Sorry to hear about your experience.  I've purchased several machines listed on Craigslist and never had any experiences like that.  In fact several times just the opposite.  When inspecting a couple machines the seller offered a considerably lower price before I made any input as to the condition of the machine or offering a price.  
Although you had a bad experience it might have a silver lining.  I would be willing to bet that if the seller was sleazy enough to sell the machine for a higher price after he already committed to your offer he probably would have changed the price after you showed up and also misrepresented the condition of the machine.

Here are a few more auction sites that deal in industrial machinery, including machining equipment from both government entities and private businesses.  Most are national businesses holding auctions in a variety of locations.









						Government Surplus Auctions - govdeals.com
					

GovDeals' online marketplace provides services to government, educational, and related entities for the sale of surplus assets to the public. Auction rules may vary across sellers.




					www.govdeals.com
				








__





						Home
					






					www.go-dove.com
				












						Used construction equipment, agricultural equipment and more | Machinio
					

Click here to find used tractors, excavators, cranes, forklifts, lathes, presses, trucks, and trailers on Machinio.




					www.machinio.com
				








__





						Home
					






					www.auctiondeals.com


----------



## tmenyc (Apr 18, 2019)

I agree, not even getting the chance to match the later bid sucks but is rare.   I'm writing to add to the chorus about going for a Logan. Granted, as a complete newbie I reeled in the mythical retired shop teachers pride and joy within 15 miles of my home, but having warrantied replacement parts available for a 1943 820 is a huge advantage. Sure they're pricey, but my QCTP t-bolt came milled for the model! Finally, all that stuff published by South Bend is really good, and available, and translating it to the Logan is usually a matter of degree, not kind. 
Keep at it.

Tim


----------



## Coomba (Apr 18, 2019)

Have you tried Surplus Record Machinery. They are located in the Chicago area, and have many lathes and mill for sale.


----------



## Cadillac (Apr 18, 2019)

[Records excerpted from a collection]
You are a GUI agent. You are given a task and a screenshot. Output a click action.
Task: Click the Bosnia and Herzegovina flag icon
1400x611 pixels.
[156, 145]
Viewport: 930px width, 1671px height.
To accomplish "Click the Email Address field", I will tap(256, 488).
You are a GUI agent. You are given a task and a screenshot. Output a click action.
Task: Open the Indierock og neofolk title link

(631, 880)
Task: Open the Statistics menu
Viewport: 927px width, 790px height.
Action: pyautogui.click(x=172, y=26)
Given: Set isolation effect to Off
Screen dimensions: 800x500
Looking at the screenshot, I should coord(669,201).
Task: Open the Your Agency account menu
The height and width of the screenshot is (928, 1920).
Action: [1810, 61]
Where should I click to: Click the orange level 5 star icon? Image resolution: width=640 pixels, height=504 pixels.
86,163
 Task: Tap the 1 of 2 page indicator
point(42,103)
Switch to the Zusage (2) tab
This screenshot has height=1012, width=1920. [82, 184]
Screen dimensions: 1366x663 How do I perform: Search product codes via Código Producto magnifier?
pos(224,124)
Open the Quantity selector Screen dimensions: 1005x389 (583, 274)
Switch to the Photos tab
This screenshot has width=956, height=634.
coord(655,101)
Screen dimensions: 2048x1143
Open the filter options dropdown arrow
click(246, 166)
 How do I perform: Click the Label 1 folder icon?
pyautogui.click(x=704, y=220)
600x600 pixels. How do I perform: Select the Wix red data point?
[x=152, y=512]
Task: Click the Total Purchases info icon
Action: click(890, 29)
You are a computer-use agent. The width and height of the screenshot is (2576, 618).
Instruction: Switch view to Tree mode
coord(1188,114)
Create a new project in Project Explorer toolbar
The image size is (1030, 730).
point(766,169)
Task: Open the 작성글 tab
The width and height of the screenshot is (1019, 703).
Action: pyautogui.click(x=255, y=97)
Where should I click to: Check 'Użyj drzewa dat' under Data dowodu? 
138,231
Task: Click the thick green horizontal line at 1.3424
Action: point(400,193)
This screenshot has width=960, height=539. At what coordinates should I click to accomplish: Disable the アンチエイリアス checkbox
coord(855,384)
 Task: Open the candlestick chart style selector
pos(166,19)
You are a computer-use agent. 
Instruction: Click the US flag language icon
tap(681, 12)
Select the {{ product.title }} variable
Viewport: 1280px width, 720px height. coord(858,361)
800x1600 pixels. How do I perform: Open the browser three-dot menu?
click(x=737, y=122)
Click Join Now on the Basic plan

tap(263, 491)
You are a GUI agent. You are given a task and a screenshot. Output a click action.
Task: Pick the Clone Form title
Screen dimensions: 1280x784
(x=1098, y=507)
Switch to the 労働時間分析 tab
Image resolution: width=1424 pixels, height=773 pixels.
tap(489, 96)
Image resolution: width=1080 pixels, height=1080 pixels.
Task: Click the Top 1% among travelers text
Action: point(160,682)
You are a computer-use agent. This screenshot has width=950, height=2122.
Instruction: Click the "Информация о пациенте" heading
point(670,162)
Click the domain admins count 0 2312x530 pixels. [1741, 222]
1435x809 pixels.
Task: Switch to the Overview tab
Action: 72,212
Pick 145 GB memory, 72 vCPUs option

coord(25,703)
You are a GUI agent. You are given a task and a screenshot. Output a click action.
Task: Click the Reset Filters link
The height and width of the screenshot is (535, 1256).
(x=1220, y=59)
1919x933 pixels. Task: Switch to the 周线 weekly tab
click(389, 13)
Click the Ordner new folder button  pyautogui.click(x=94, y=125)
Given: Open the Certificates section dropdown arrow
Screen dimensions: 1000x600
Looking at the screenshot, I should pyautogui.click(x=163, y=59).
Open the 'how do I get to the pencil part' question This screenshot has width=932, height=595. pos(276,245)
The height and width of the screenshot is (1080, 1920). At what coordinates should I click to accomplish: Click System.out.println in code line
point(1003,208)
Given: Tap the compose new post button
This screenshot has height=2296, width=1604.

[Work instructions] Carry on the forum thread about buying used lathes and machinery, starting right after its final line.

[Exercise response]
Check Chicago CL I was on it earlier today a guy just listed a Kent USA 14x40 engine lathe for 2800. Looks like a nice machine newer and hd for a hobbiest. I was actually going to take a look at her just because of condition price and close by.


----------



## astjp2 (Apr 18, 2019)

I got lucky today, I picked up a post hole auger for my tractor with 8 & 12" bits, I had been looking for one for 2.5 years, I texted the guy 10 minutes after he posted it online and I was up there (60 mile from home) at 9 AM this morning with cash in hand.  I would have been there last night but it was almost dark when he posted it.  I feel that I got a win on this one.  So patience pays off with persistence.   Tim


----------



## jwmay (Apr 18, 2019)

_It happens a lot, probably more than you realize, lots of craigslist scum out there...actually probably not scum, more like flakes..._

Well ok.

I have had lots of trouble with people wasting my time on there. Me being the seller, or sometimes giver of things. I’d post something as a free item, and then have people calling and asking a million questions. It’s free! Come get it! If you don’t like it, give it away, just like I’m doing! The item is free, but my time costs money. I don’t advertise there at all anymore actually. It seems a very mistrusting and combative environment.


----------



## Jason280 (Apr 19, 2019)

I've been looking for a lathe for months, and it has been a frustrating experience.  Machines are few and far between here, and any deal that is posted usually gets snagged up quickly.  I've already missed two deals simply because I couldn't get there the next day...you just about to need to have the trailer loaded and ready to go at a moment's notice!

Don't get me wrong, I've been able to find machines...problem is, they are either 3 phase only, too big, or out of my price range ($2-3k).  I know 3 phase shouldn't be a limiting factor, given the availability of phase converters, but it does add an extra expense.  Hopefully, I can get my Craftsman 12" back in 100% condition and stop looking!!


----------



## projectnut (Apr 19, 2019)

jwmay said:


> _It happens a lot, probably more than you realize, lots of craigslist scum out there...actually probably not scum, more like flakes..._
> 
> Well ok.
> 
> I have had lots of trouble with people wasting my time on there. Me being the seller, or sometimes giver of things. I’d post something as a free item, and then have people calling and asking a million questions. It’s free! Come get it! If you don’t like it, give it away, just like I’m doing! The item is free, but my time costs money. I don’t advertise there at all anymore actually. It seems a very mistrusting and combative environment.



A few years ago I had a garden tractor I no longer needed and was willing to give to someone who did.  Unfortunately I listed as "free to a good home" on our local craigslist.  I think it attracted every scrapper in a 4 county area.  I didn't realize it, but the person I committed to giving it to turned out to be a scrapper.  That was the last time I put anything out there for free.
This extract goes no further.